The “keys entrusted to the successor of St Peter’’, pope Benedict XVI once wrote, “are his for only a speck of time, and as steward, the pope is not answerable to the here and now”.
Pope Leo XIV’s words, looking to the transcendent, when he spoke on the Vatican balcony on Thursday afternoon Rome time after his election suggest he would agree.
“We are disciples of Christ,’’ he said. “Christ precedes us. The world needs his light. Humanity needs him as the bridge to be reached by God and his love.’’
In other words, spiritual leadership matters more for popes than cultivating popularity.
However eagerly MAGA fans and implacable opponents of Donald Trump and JD Vance are anticipating a social media battle between the White House and the Vatican, a war of words in cyberspace would do Christianity and the US a serious disservice if it became a hallmark of Leo’s papacy.
His sights, surely, will be on higher objectives. And the church needs a lion, with all the courage of St John Paul II, not a puppet.
Responding to developments in the secular world is part of the papacy’s role.
Attacks on the church’s core work and values, however, are coming thick and fast from more lethal quarters than the US. If Leo is to honour his statement on the balcony that his job was “to walk together with you, as a united church always seeking peace, justice, always trying to work as men and women faithful to Jesus Christ, without fear, to proclaim the gospel, to be missionaries’’, he will need to look close to home, at the Vatican’s seven-year-old pact with the Chinese Communist Party.
While the pact was designed to strengthen the church’s hand in China, its position has taken two bad blows in recent weeks.
First, the CCP has thumbed its nose at the Vatican, defying the pact by acting unilaterally to appoint two new bishops, in Shanghai and Xinxiang, without consultation, while the papacy was vacant after Francis’s death.
Second, from May 1, it has imposed severe criminal sanctions to crack down on missionary activity, the lifeblood of much of the church’s work
Leo’s willingness to respond will test of his independence and strength, regardless of whether he reappoints the agreement’s architect, Cardinal Pietro Parolin, as secretary of state.
Sorting out Francis’s complicated legacy in Ukraine also will be a formidable task.
Leo will need to walk a tightrope on synodality, the trend towards local, national and international assemblies of clergy and the laity to discuss the future of the church and its organisation and practices.
On Thursday, the Pope was blunt: “We want to be a synodal church.’’
Activists who want changes, and those with the time and inclination to attend meetings, relish the process.
Others abhor it as tedious gabfests. And some point to controversial outcomes such as the German synod voting for blessings for same-sex couples.
Tensions arise when bishops, cardinals and popes cannot match the expectations of some participants on issues such as female ordination. For all the discussions, doctrine is not theirs to change.

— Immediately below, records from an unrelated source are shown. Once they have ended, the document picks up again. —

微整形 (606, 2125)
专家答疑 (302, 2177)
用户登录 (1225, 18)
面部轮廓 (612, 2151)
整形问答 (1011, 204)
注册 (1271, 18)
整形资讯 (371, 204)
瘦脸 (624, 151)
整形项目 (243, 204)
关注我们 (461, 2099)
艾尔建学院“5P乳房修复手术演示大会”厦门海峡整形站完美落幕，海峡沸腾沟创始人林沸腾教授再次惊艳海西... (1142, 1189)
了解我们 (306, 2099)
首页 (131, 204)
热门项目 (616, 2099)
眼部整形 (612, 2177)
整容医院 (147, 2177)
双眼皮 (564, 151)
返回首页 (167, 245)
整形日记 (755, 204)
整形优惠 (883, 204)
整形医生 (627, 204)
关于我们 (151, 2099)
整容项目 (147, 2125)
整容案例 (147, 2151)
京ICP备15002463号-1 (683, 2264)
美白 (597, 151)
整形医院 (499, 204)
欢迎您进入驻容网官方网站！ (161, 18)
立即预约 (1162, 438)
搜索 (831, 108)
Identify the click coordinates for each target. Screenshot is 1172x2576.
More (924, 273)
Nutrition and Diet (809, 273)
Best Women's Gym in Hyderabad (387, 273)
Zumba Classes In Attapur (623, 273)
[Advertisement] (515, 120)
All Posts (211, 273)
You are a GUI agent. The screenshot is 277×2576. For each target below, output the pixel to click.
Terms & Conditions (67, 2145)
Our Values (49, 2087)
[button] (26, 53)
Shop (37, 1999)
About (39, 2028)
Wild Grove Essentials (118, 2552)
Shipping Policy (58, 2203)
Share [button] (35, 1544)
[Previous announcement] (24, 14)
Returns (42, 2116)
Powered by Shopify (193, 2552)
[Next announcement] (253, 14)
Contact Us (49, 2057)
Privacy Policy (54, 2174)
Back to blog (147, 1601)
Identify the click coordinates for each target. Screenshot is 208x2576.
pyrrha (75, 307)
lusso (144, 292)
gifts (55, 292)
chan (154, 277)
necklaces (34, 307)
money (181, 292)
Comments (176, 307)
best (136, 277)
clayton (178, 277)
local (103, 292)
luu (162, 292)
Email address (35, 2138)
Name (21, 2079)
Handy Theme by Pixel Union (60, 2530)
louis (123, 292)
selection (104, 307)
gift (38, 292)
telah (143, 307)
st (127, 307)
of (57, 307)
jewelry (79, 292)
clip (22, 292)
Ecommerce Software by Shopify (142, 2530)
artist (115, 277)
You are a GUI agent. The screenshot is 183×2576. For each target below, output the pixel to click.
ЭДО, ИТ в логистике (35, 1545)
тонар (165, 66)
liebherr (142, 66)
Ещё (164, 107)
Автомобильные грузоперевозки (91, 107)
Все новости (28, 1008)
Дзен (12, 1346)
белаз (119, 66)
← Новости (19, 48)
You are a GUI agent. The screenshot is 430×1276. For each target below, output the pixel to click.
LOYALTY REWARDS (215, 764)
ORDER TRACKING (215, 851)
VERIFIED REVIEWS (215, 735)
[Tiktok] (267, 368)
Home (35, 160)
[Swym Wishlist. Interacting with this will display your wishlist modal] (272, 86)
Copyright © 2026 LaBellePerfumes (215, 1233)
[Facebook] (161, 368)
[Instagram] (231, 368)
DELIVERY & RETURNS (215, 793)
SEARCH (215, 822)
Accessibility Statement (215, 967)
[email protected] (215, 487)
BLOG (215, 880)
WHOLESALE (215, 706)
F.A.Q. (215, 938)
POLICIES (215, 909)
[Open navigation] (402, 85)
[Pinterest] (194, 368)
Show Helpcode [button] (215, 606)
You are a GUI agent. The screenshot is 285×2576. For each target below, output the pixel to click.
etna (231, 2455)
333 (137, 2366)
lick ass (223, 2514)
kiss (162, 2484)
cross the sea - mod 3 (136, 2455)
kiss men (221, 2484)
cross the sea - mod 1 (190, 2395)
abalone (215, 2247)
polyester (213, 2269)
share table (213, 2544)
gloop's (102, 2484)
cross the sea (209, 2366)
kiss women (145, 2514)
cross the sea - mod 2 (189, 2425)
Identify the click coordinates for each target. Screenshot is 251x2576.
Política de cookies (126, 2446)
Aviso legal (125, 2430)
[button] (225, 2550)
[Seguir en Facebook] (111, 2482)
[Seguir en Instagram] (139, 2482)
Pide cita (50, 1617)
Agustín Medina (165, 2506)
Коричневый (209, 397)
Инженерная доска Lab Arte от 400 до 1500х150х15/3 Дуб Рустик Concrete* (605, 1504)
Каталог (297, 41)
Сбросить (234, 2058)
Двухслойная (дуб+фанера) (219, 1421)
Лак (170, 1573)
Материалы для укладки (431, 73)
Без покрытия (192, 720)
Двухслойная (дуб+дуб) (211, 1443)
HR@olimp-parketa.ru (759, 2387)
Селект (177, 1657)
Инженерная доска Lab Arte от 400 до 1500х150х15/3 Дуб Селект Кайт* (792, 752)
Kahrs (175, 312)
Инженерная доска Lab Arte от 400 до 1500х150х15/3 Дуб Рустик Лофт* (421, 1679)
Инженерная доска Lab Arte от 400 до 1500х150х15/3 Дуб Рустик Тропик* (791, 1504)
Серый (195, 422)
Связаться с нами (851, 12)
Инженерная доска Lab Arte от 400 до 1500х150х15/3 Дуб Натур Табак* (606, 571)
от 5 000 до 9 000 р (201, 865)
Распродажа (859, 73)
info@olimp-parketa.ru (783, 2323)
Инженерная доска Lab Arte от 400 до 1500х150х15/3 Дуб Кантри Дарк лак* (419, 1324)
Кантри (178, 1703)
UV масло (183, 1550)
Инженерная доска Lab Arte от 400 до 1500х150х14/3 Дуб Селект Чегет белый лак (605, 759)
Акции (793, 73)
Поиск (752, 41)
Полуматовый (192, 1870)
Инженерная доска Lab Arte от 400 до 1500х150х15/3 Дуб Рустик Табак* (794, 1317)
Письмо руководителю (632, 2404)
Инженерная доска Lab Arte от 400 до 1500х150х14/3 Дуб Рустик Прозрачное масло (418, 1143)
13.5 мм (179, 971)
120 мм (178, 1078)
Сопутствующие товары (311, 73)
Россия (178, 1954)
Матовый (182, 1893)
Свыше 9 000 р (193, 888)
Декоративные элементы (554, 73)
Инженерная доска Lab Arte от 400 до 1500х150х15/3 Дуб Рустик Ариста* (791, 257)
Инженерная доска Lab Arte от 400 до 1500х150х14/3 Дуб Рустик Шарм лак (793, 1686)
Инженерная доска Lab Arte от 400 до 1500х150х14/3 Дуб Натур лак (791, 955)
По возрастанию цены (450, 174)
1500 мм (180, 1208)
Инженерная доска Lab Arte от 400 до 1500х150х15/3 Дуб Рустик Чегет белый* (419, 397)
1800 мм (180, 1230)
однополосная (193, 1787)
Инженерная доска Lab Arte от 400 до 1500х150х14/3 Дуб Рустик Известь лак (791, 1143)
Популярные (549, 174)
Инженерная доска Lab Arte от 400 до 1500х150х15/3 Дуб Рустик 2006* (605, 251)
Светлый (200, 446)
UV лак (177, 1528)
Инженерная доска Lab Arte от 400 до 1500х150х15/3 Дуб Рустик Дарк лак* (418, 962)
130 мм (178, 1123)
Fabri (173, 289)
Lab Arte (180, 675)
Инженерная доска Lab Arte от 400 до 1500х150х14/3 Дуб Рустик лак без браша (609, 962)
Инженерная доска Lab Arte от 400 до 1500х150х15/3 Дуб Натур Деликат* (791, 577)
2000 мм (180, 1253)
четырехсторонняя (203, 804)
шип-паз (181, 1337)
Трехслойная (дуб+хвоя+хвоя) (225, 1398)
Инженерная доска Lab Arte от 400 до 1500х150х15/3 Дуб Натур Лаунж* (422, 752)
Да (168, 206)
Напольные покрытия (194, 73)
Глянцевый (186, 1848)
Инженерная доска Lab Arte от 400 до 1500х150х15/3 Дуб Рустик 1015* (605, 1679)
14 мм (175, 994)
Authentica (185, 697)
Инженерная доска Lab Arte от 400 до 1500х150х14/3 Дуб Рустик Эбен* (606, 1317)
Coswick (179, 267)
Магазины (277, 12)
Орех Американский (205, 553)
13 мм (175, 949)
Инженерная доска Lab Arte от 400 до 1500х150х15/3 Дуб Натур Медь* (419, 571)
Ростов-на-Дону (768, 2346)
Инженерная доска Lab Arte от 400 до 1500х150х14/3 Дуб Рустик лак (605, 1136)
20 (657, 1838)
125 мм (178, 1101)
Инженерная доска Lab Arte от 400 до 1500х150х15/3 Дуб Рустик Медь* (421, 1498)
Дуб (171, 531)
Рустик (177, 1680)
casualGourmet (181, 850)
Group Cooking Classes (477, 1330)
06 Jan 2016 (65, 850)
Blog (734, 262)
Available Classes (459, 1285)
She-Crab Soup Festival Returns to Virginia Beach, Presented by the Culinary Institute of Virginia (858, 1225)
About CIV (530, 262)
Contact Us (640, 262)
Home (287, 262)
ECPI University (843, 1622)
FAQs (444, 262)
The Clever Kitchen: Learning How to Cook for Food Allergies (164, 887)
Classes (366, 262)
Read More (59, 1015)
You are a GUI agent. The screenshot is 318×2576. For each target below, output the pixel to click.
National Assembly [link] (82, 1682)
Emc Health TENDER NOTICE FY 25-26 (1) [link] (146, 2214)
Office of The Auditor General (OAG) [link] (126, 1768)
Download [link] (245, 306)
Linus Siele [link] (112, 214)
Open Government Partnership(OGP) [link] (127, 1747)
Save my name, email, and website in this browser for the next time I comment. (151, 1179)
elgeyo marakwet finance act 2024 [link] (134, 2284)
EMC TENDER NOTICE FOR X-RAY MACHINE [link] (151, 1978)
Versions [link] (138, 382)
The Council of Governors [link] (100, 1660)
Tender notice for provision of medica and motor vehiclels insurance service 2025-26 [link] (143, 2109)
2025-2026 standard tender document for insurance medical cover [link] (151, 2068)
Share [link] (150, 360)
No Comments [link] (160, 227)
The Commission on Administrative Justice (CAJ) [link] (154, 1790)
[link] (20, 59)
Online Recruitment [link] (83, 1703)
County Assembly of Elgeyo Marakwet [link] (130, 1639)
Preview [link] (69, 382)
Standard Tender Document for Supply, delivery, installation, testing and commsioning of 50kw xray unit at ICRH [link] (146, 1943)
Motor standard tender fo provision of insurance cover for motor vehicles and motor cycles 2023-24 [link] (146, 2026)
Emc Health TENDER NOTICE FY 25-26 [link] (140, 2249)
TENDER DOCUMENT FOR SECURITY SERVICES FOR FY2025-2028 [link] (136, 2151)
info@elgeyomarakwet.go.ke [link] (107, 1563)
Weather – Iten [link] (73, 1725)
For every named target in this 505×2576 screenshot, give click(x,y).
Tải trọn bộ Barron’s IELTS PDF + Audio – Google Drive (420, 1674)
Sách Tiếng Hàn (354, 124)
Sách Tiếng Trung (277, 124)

White smoke on the second day of the conclave and the election of the first American-born Pope were double surprises. Breaking the centuries-old taboo against US cardinals is a good thing; the American church is more faithful, energetic, generous and better run than it is in most developed countries, especially in Europe.
It could help Leo sort out the Vatican’s growing structural budget deficit and the unfunded liability of up to €2bn ($3.5bn) in its pension fund. He also will want to draw new converts to the faith and encourage Catholics who have fallen away to come back
In choosing the name Leo, Cardinal Robert Prevost aligned himself to his namesake more than a century ago. As St John Paul II’s biographer George Weigel told the National Catholic Register: “Leo XIII invented the modern papacy. Leo XIV’s task will be to make that modern papacy into an instrument for converting.”